Was this point not as much of a consensus as it appeared to be? Is this a case of the ‘Chairman’ voting rather than just being the Chairman? (The Chair generally refrains from voting due to the extra influence they hold, and votes only when they would break a tie.)
From the discussion here, it looks like a General Discussions category is needed and valuable. Is this still the case?
Or, we don’t add another category, and don’t have general discussions. Either discuss a feature idea, ask a question in help (it’s not just for beginners), or ask something specific to another category. We don’t have to support every conceivable topic in this forum.
I agree with Brett, there’s already overlap. There’s already plenty to moderate without allowing even broader topics.

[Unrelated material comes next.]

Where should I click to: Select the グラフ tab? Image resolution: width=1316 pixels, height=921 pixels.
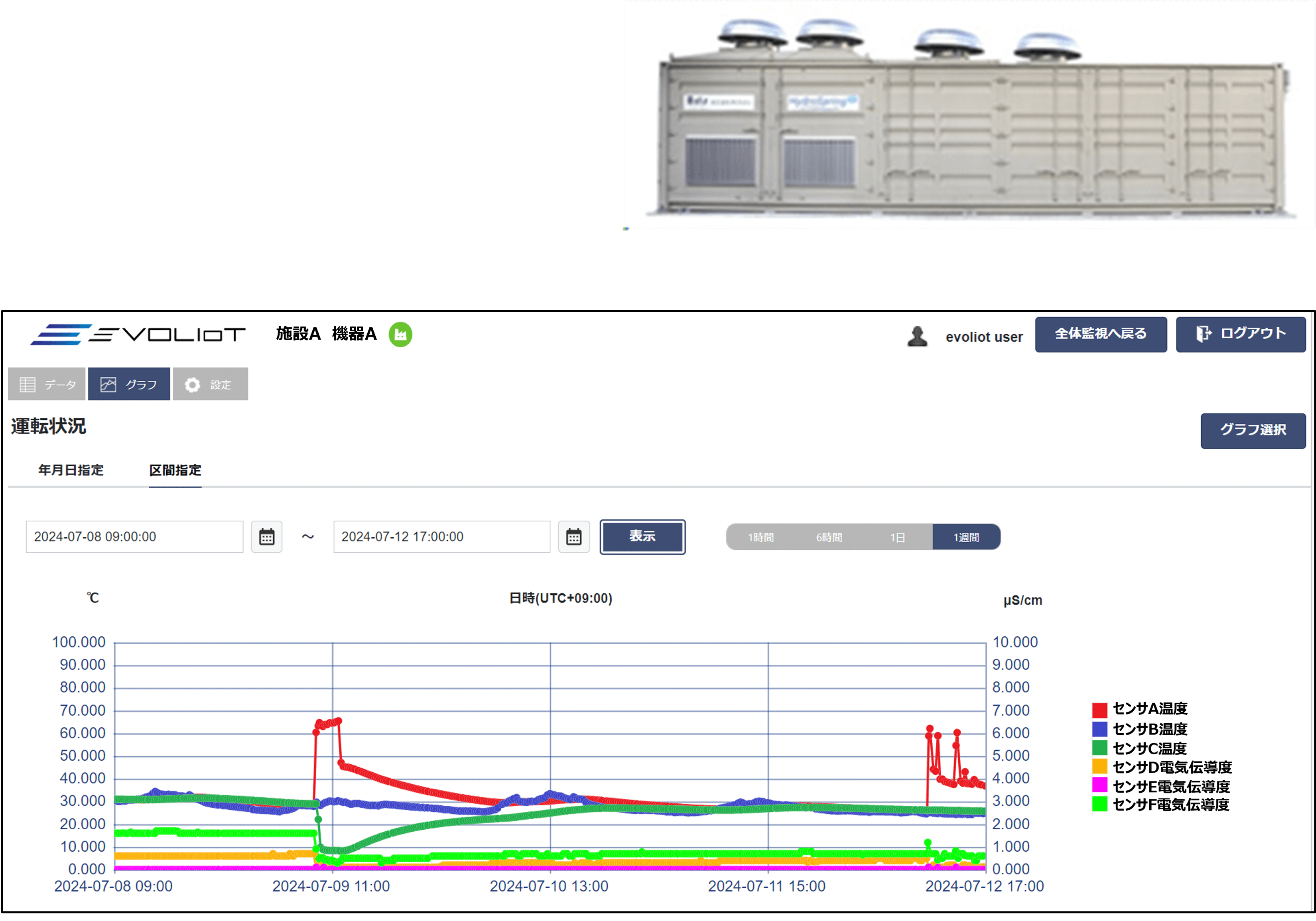click(129, 384)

One of the important concerns has been that inexperienced users were initiating discussions within categories where they did not belong. Most of these discussions were requests for help with code. The newly-named Python Help category would sieve out most of this material. However, there would be the need for a category for topics of general interest that were not requests for help. An example of such a discussion is Python download stats for May 2020. A General Discussion category, listed right after the Python Help category, would serve as a home for these discussions. It would also serve as a second line of defense against the incursion of the remaining Python development and distribution related categories with misplaced posts.
It’s also okay to say a topic is misplaced for this Discourse instance and should be taken somewhere else. As @davidism said, we don’t need to be the be-all, end-all place for all Python-related discussions on the internet.
Otherwise someone will need to set up a separate Discourse instance for that level of general communication as I don’t think we have the capacity to go that wide with this. The other direction is to shut down the Help section and take this back to being focused on the development of Python and not with Python.
That would be a sad outcome. Hosting a Python Help category provides people who are learning Python valued opportunities to interact directly with the developers of Python as well as with other experienced programmers. For sure, those learners are very appreciative of that.
Hence why I’m not proposing that, but saying what the realistic outcomes are from my perspective if people insist on a “Discussions” category.
I appreciate folks want to help other people out, but we have a scaling problem here that is not easy to solve (don’t forget we have tens of millions of potential users of this place as it is if you consider the entire Python community). I’m okay with the idea that asking for help for that potentially esoteric issue that requires reaching out to the rest of the planet for help as that’s possibly someone’s only option. But having a completely open commons to discuss whatever isn’t necessitated by a lack of other options. There’s social media, your local meetup (which some have gone international/remote), Python Discord, IRC, etc. There are legitimate alternatives to us adding a catch-all category that we then have to shoulder the maintenance of and having yet another place for people to try and decide it’s where they should go with their question.
Or put another way: please notice that the staff members who have spoken up on this thread are saying a “Discussions” category is too much.
Then that is where the limit must be placed. That category should not be created if it would cause harm.
The administrators and the staff here have been great, and it would be unrealistic and unreasonable for us to expect an expansion that would create an administrative burden that could degrade the work of Python development and dissemination. That would run counter to the interests of all concerned.
A sincere thanks goes to you, the administrators, and the staff for the work you are all doing.